参考文献:pandas cookbook
这一系列的文章,既不能算原创,也不能说就是翻译,为了方便我还是选择点【原创】,参考书就是参考文献那条。
movies=pd.read_csv("movie.csv")
# 方法一,直接创建。
# one way to create a new column : do an index assignment
# note that this will not return a new DataFrame but mutate the existing DataFrame 改动了原数据帧
movies["has_seen"]=0
# assign zero for every value
# by default, new columns are append to the end
movies.head()
Out[69]:
color director_name ... movie_facebook_likes has_seen
0 Color James Cameron ... 33000 0
1 Color Gore Verbinski ... 0 0
2 Color Sam Mendes ... 85000 0
3 Color Christopher Nolan ... 164000 0
4 NaN Doug Walker ... 0 0
[5 rows x 29 columns]
# 方法二
# use .assign method to create a new column
# in this way, it will return a new dataframe with the new column
# it uses the parameter names as the column names
movies.assign(has_seen2=0)
Out[74]:
color director_name ... has_seen has_seen2
0 Color James Cameron ... 0 0
1 Color Gore Verbinski ... 0 0
2 Color Sam Mendes ... 0 0
3 Color Christopher Nolan ... 0 0
4 NaN Doug Walker ... 0 0
... ... ... ... ...
4911 Color Scott Smith ... 0 0
4912 Color NaN ... 0 0
4913 Color Benjamin Roberds ... 0 0
4914 Color Daniel Hsia ... 0 0
4915 Color Jon Gunn ... 0 0
[4916 rows x 30 columns]
# 一个小栗子:点赞数据的汇总。注意使用加号和sum方法的区别:前者会保持缺失值,后者会将缺失值化为0再加和。
# add up all actor and director Facebook like columns
# and assign them to the `total_like column
# method 1
total = movies["actor_1_facebook_likes"]+movies["actor_2_facebook_likes"]\
+movies["actor_3_facebook_likes"]+movies["director_facebook_likes"]
# movies["total_facebook_likes"]=total
# method 2
# .sum ignore the missing values
# but operator + , the result had the missing numbers
cols=["actor_1_facebook_likes","actor_2_facebook_likes","actor_3_facebook_likes","director_facebook_likes"]
sum_col=movies.loc[:,cols].sum(axis="columns")
movies.assign(total_likes=sum_col).head()
Out[85]:
color director_name ... has_seen total_likes
0 Color James Cameron ... 0 2791.0
1 Color Gore Verbinski ... 0 46563.0
2 Color Sam Mendes ... 0 11554.0
3 Color Christopher Nolan ... 0 95000.0
4 NaN Doug Walker ... 0 274.0
[5 rows x 30 columns]
# method 3 :用assign方法调用函数
# pass in a function as the value of the parameter in the call to the .assign method
# and the function accepts a DataFrame as input and should return a Series
def sum_like(df):
return df[[c for c in df.columns if "like" in c and ("actor" in c or "director" in c) ]].sum(axis="columns")
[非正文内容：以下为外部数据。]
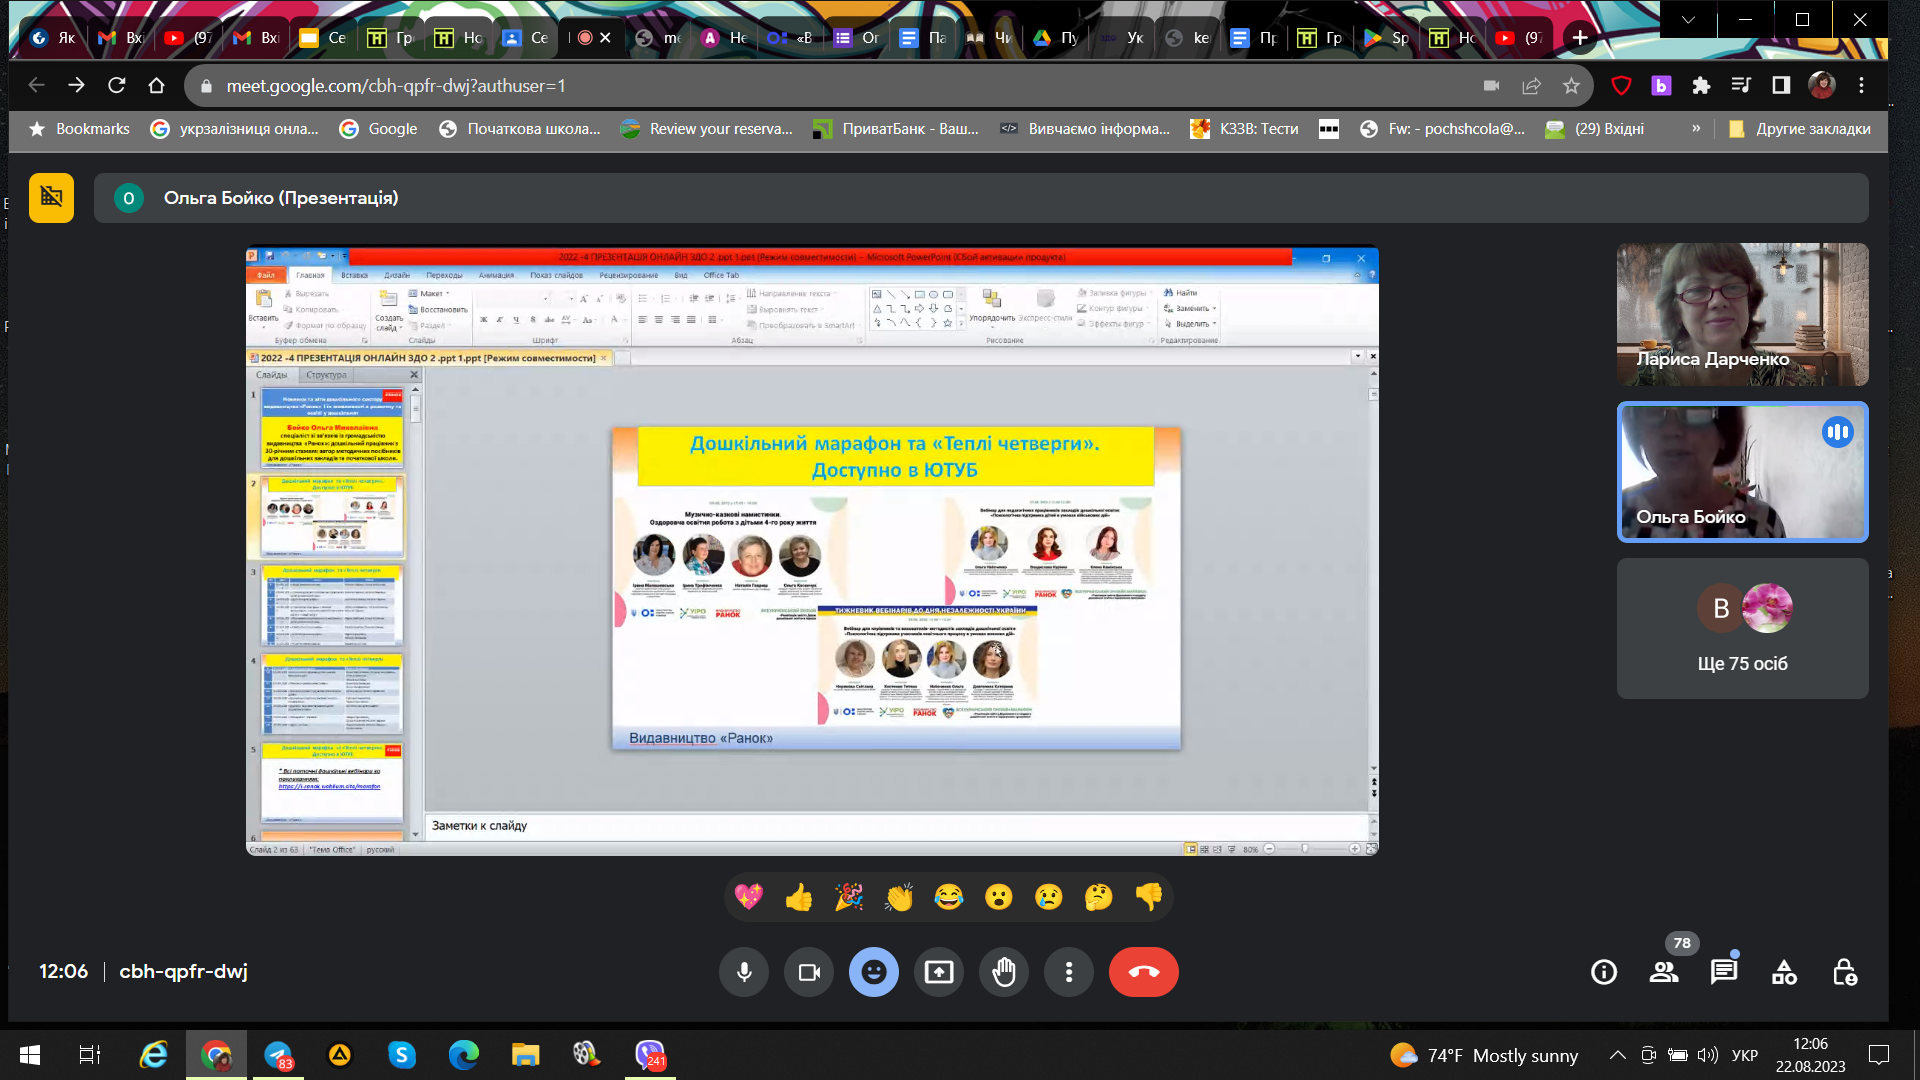
Task: Toggle the raise hand button
Action: [1004, 972]
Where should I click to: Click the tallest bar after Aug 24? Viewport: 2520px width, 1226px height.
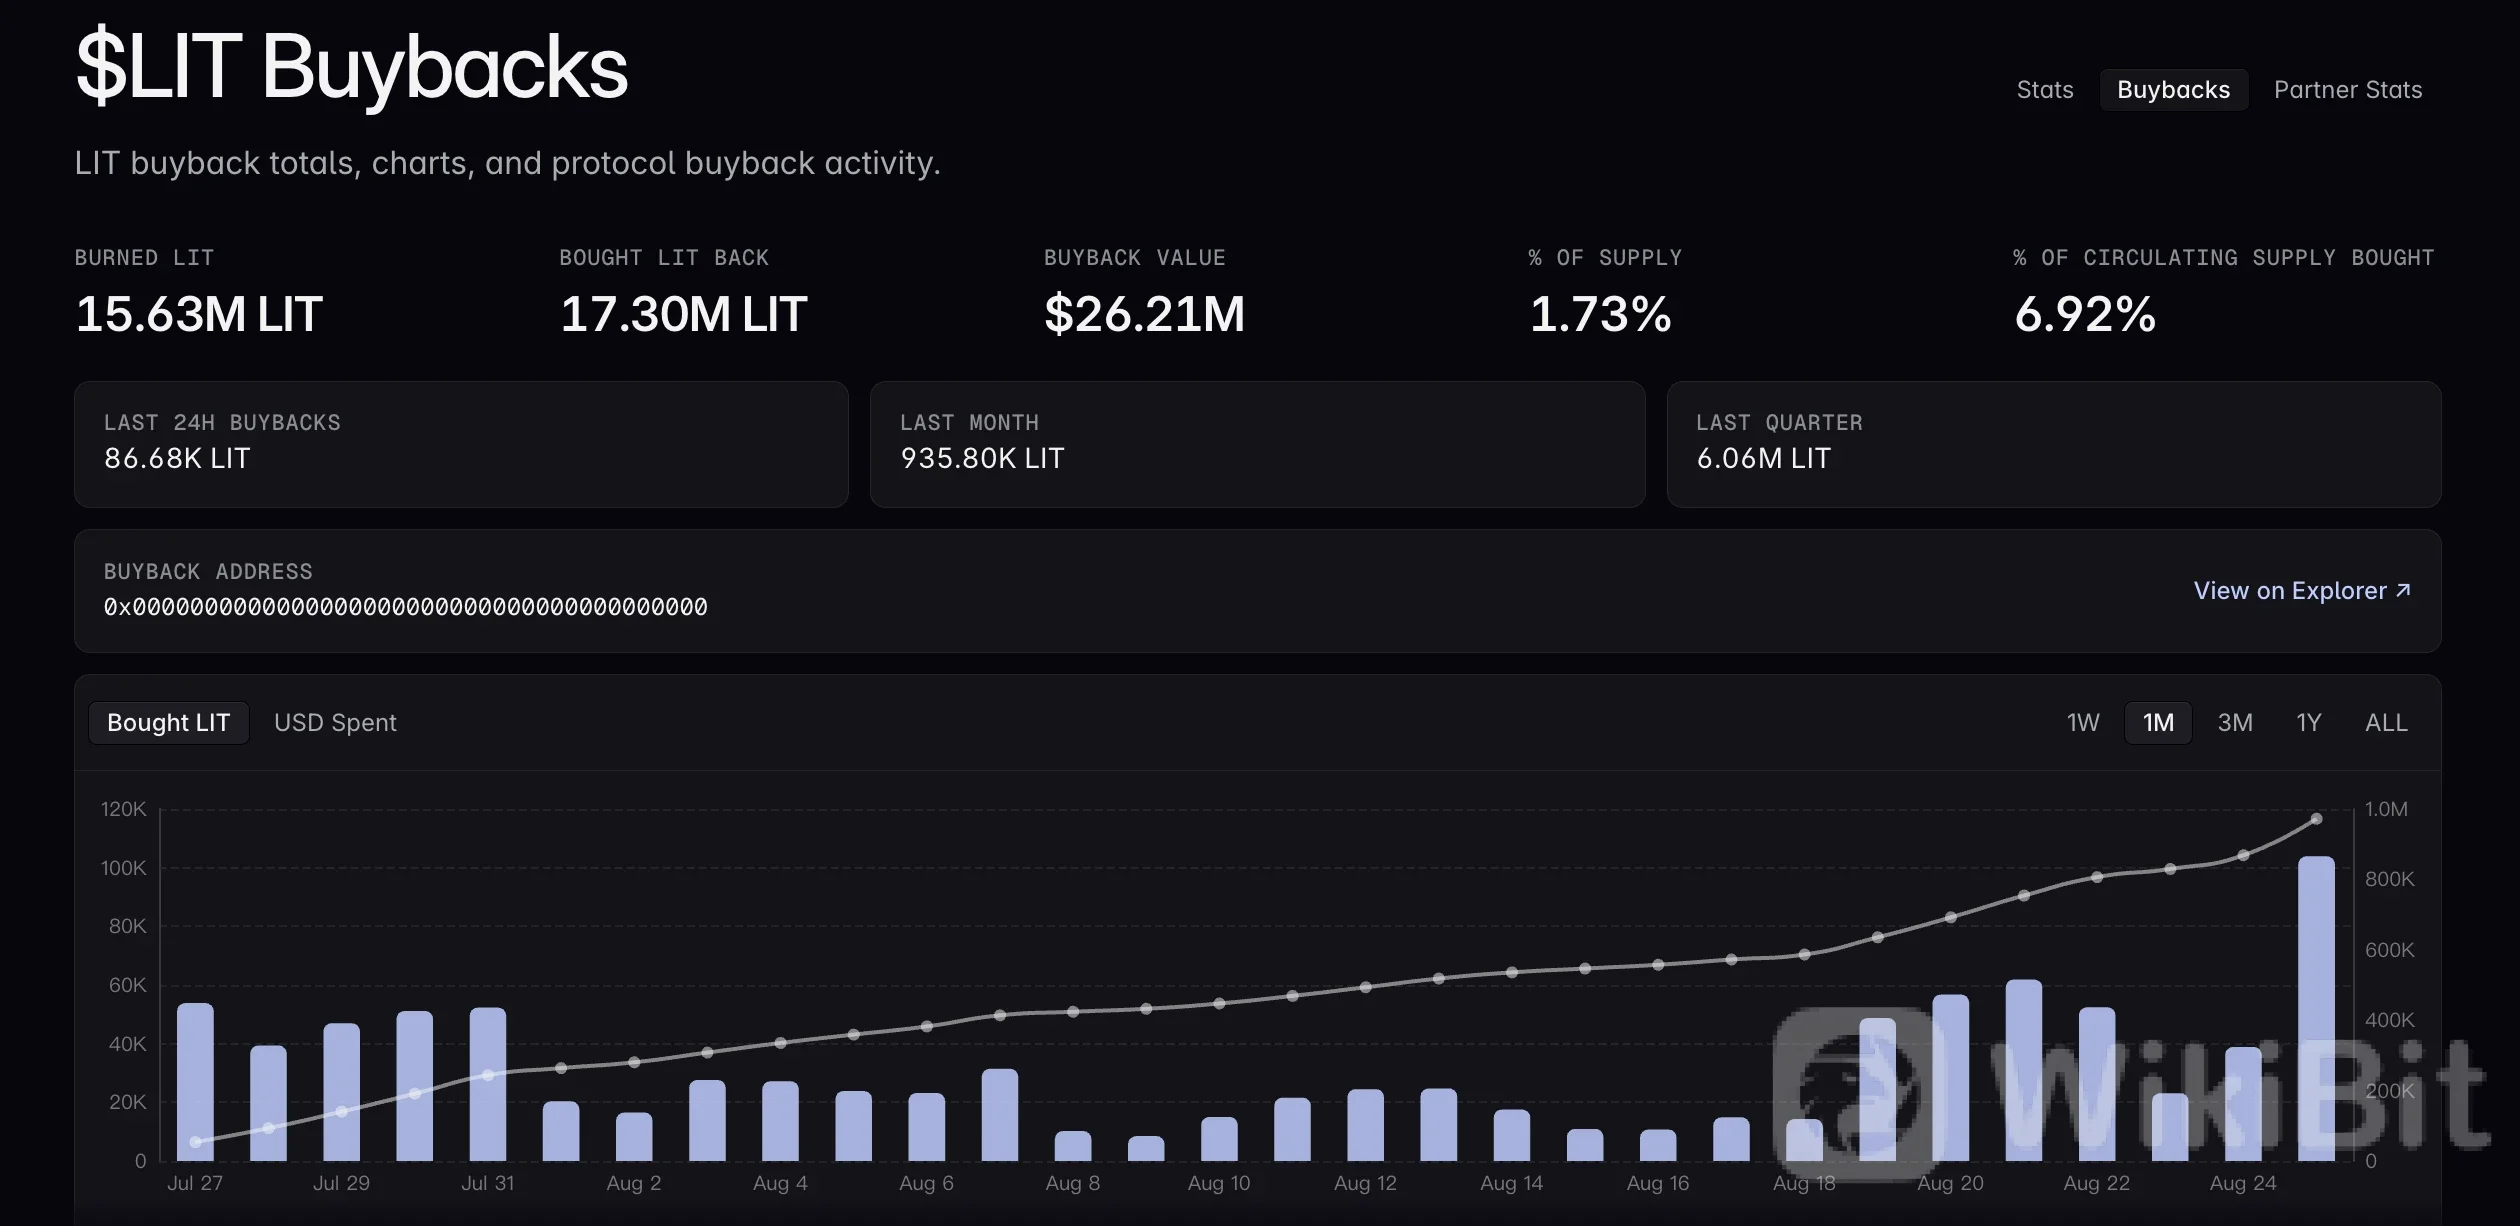2316,1008

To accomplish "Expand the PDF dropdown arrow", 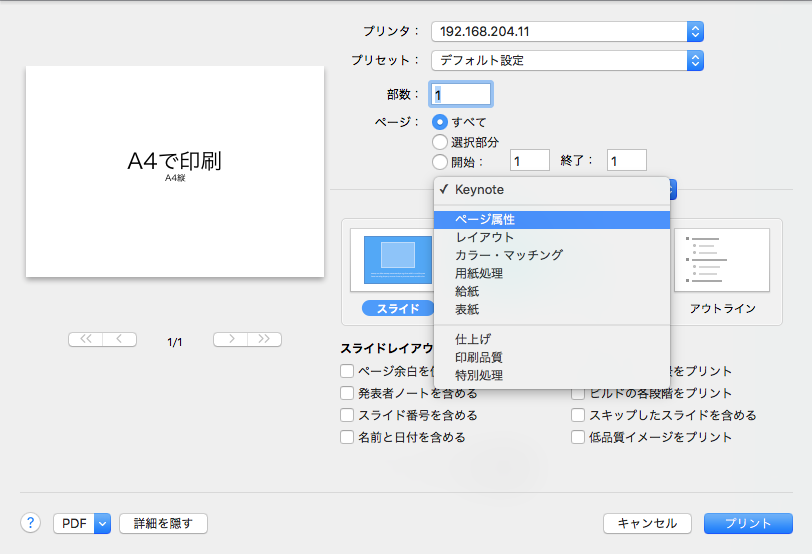I will pyautogui.click(x=102, y=523).
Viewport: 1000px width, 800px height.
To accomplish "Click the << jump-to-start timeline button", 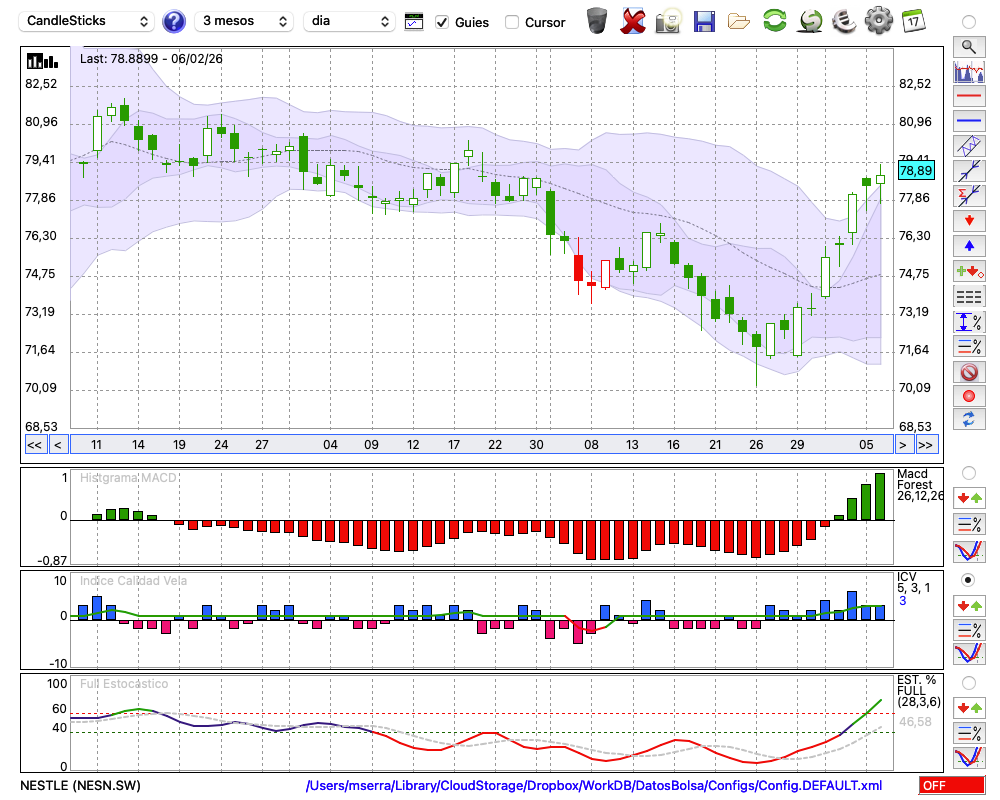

movies.assign(total_likes=sum_like).head(5)
Out[90]:
color director_name ... has_seen total_likes
0 Color James Cameron ... 0 2791.0
1 Color Gore Verbinski ... 0 46563.0
2 Color Sam Mendes ... 0 11554.0
3 Color Christopher Nolan ... 0 95000.0
4 NaN Doug Walker ... 0 274.0
[5 rows x 30 columns]
# with .sum method it converts Nan to zero
# 使用.assign方法同时插入两列
def cast_like_gt_actor(df):
return (df["cast_total_facebook_likes"]>=df["total_likes"])
df2=movies.assign(total_likes=sum_like,is_cast_likes_more=cast_like_gt_actor)
insert a new column into a specific location in a DataFrame with .insert
method ;
.insert
method takes the integer position of the new column as the first argument, the name of the new column as its second argument, and the values as its third ;
# get_loc index method to find the integer location of the column name
profit_index = movies.columns.get_loc("gross")+1
profit_index
Out[109]: 9
# .insert method modifies the calling DataFrame in-place, so there won't be an assignment statement
# 直接在原数据帧上插入了一列,修改了原数据帧
movies.insert(loc=profit_index,column="profit",value=movies["gross"]-movies["budget"])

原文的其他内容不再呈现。